When in doubt, choose flowers.
Indeed, when in doubt, copy something by an old (or new) master. Include flowers. Use oil pastels (they are the best EVER for simplicity and flexibility). And when most in doubt, you can hardly go wrong by consulting Monsieur Henri Matisse.
Here, my small quick copy of “Femme au chapeau fleuri,” 1919.
Walter Pach in his 1938 book Queer thing, Painting remembers the famous artists he met as a young man traveling in Europe. One of those artists was Henri Matisse. He has an insightful vignette of Matisse:
Matisse’s fundamental belief is that there is no such thing as essential change. Appearances change, men learn certain things (we were speaking of the early work of Cezanne as compared with his late painting), but the man is the same, and it is the man that counts. He showed me his first picture, a thing he did in the small town he came from, and at a time when he had never met an artist. A book had given him certain rules for composing still-life objects into a design, had told him what colors to buy, and the effects of their combination. His result was an “old fashioned” imitation of a bit of nature. The canvas remained at his home until after his father’s death, when it came to him with other household effects.
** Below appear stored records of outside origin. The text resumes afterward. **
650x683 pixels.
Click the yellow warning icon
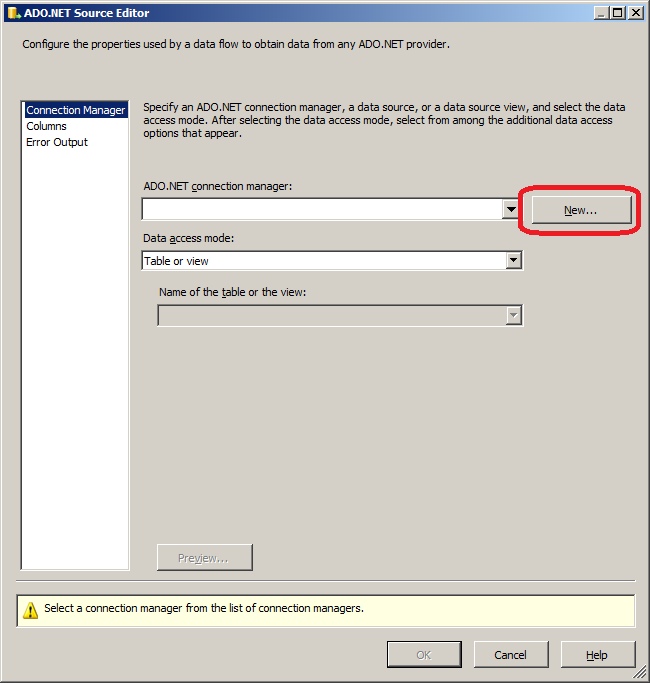(x=30, y=609)
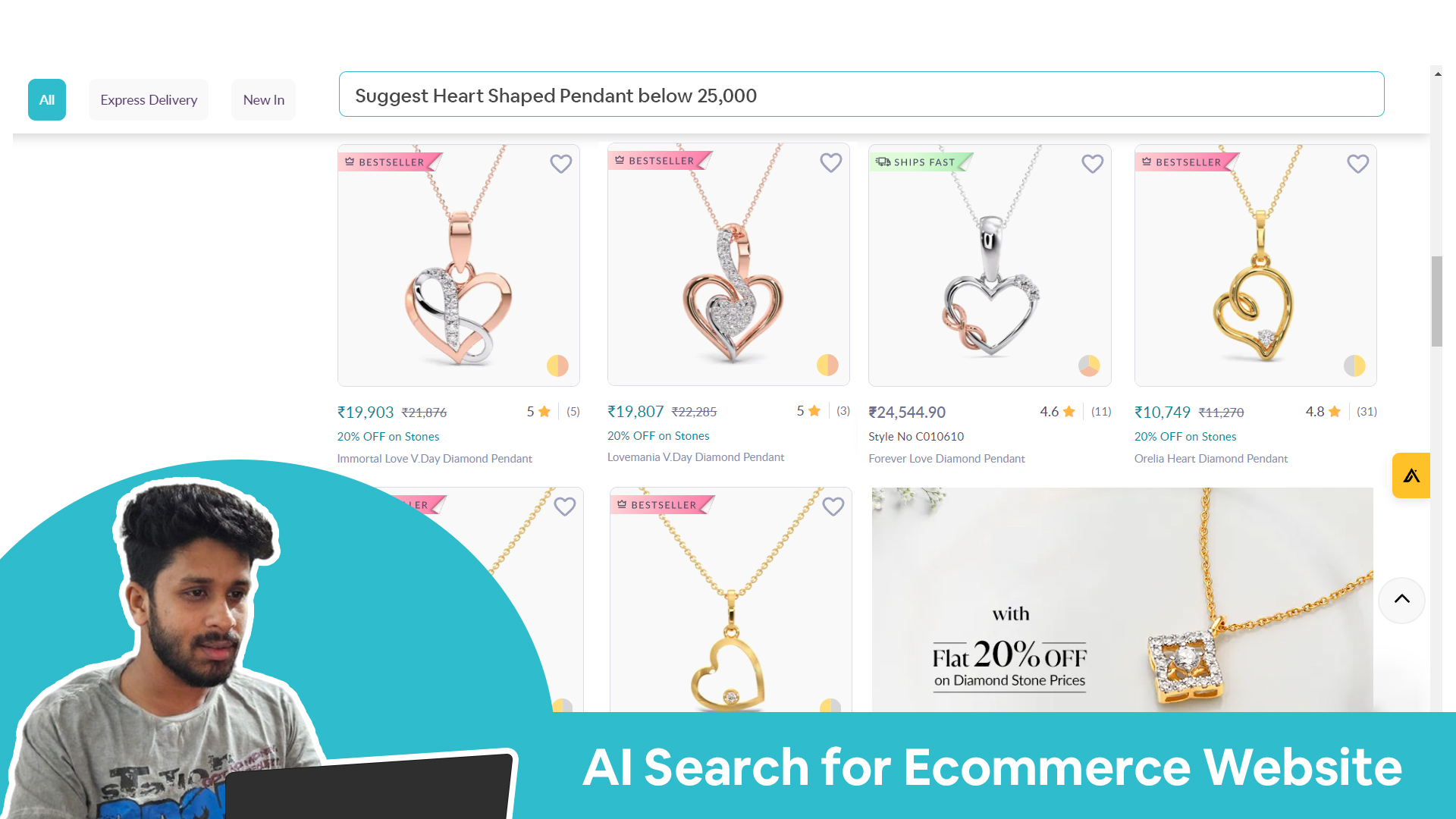
Task: Toggle wishlist heart on Immortal Love pendant
Action: click(561, 164)
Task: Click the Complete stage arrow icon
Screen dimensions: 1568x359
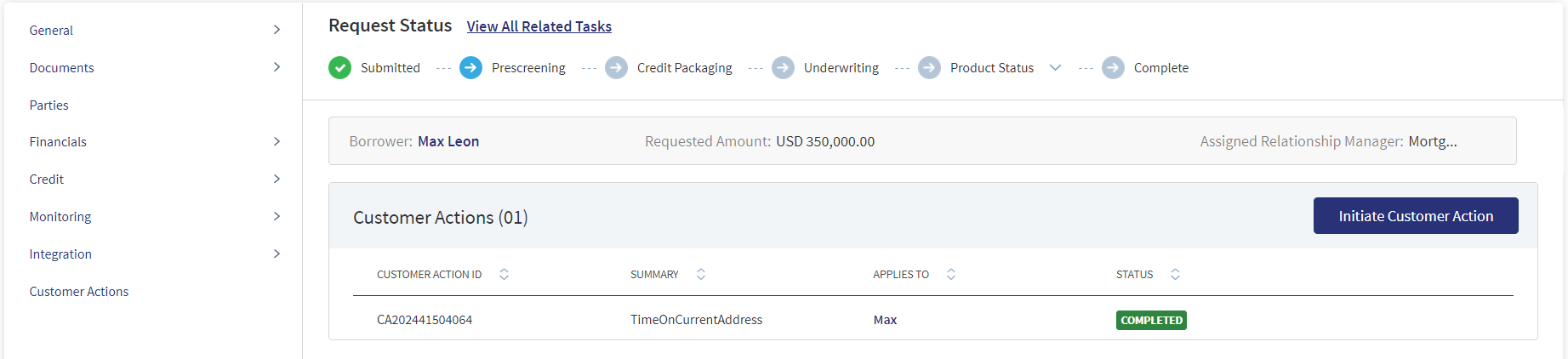Action: pyautogui.click(x=1113, y=67)
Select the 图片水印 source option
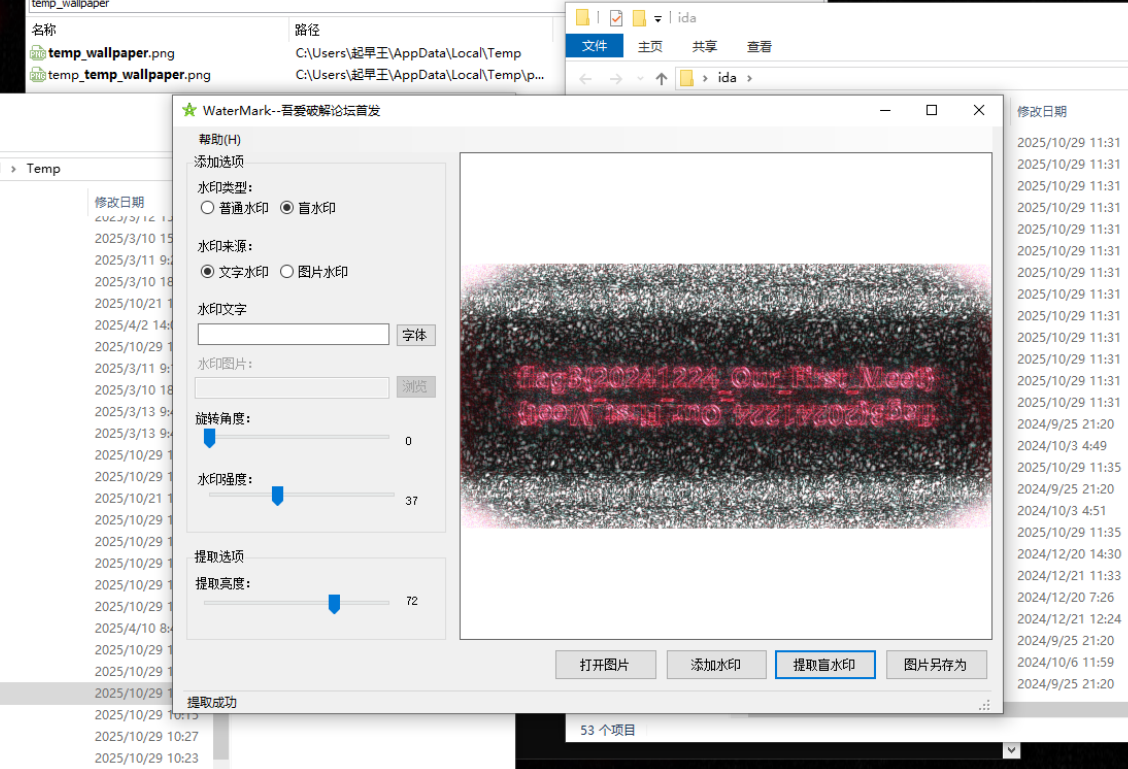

“Shall I tell you what I thought when I got that picture again, after thirty years without seeing it? Well, I felt a discouragement such as I have rarely known. It seemed as if I had not made one step of progress. Every quality I have ever obtained is in that canvas, at least in embryo. And when people speak of certain arts as primitive, they simply show their insensitiveness to the grand expression in such work; if they saw that, they would realize that the form and color were perfect in their relationship to the idea of the race….”
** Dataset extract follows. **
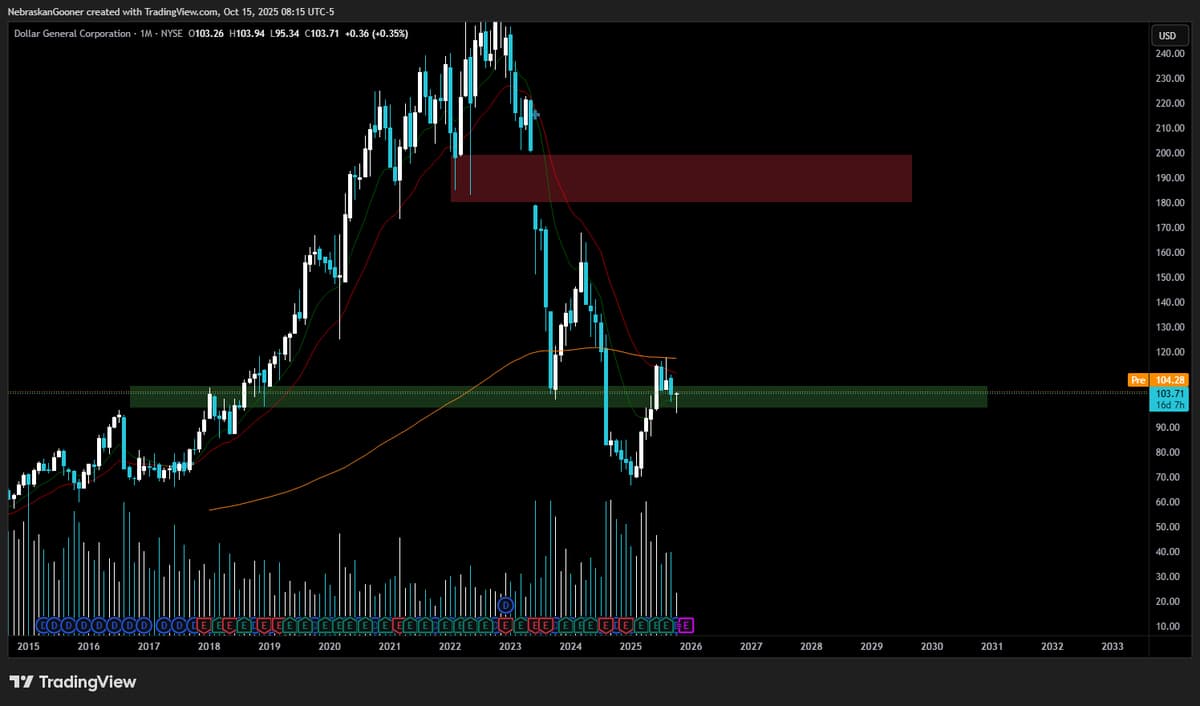
Task: Select the 2020 label on time axis
Action: [329, 647]
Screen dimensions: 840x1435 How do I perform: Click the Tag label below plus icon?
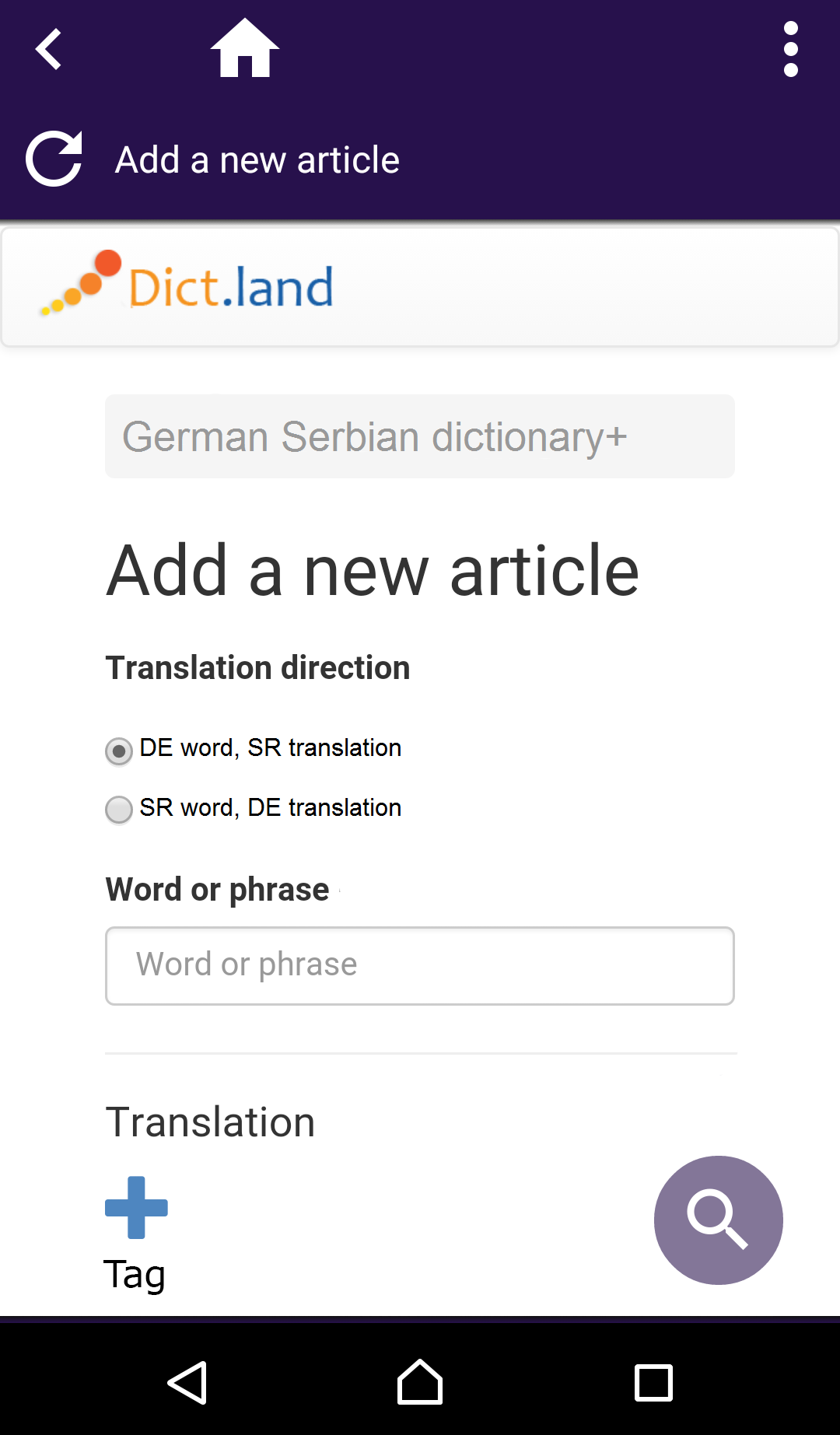tap(135, 1274)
My drawing above, made with memories of Matisse, this drawing of my daughter when she was little, is so like other things I made in the deeper past, like things I made at my beginning. I have felt Matisse’s sadness too, when I realized that things I make now are so much like the way I began. Somehow I thought that learning would be utterly transformative. But to believe that your early works will not resemble your later work is like believing that your old face will not resemble your youth.
It is as though you looked at your face in a mirror and expected it, somehow, to be someone else’s face.
The mythology of various artists, it is an aspect of how their work is interpreted. It’s important to recognize, even to experience, the myth if one is to understand certain things about the artists, about the impact their work has made. Artists like Matisse and Picasso devised their own myths, had well-styled public faces while they were living. They recognized the importance – Degas also, in his being “illustrious and unknown” – to preserve the mystery of art.
[Above, my copy after a Degas drawing of a dancer.]
I had been visiting the museum, looking at old masters with the memory of my own art still in my head. I had been wondering how I could put dimension into the painting I was working on. And before I left the museum, I stopped to look once more at Cezanne’s Vase de Fleurs.
Until then I had somewhat ruefully accepted that my painting perhaps was simply going to be flat – like Matisse (I thought to myself brightly). But unable to surrender this desire for space – while also looking at the Cezanne – I got an inkling how one might create space from the ground up – doing it through the parts.
His bunch of flowers has such a strong feeling of dimensionality within it. You sense the in-between-ness of the flowers, feel as though you could move around and between them, sense the air separating and surrounding them.
You might only need as little as an “inch” of dimension after all. The picture itself is just an illusion, so an inch might be all you need. Just enough to break the surface. Just enough to establish some plausibility – that this is not just a colored surface, but a world that lies beyond the picture plane.
“To copy the objects in a still life is nothing. One must render the emotion they awaken in one. The emotion is the ensemble, the interrelation of objects, the specific character of every object modified by its relations to the others – all interlaced like a cord or a serpent,” said Matisse.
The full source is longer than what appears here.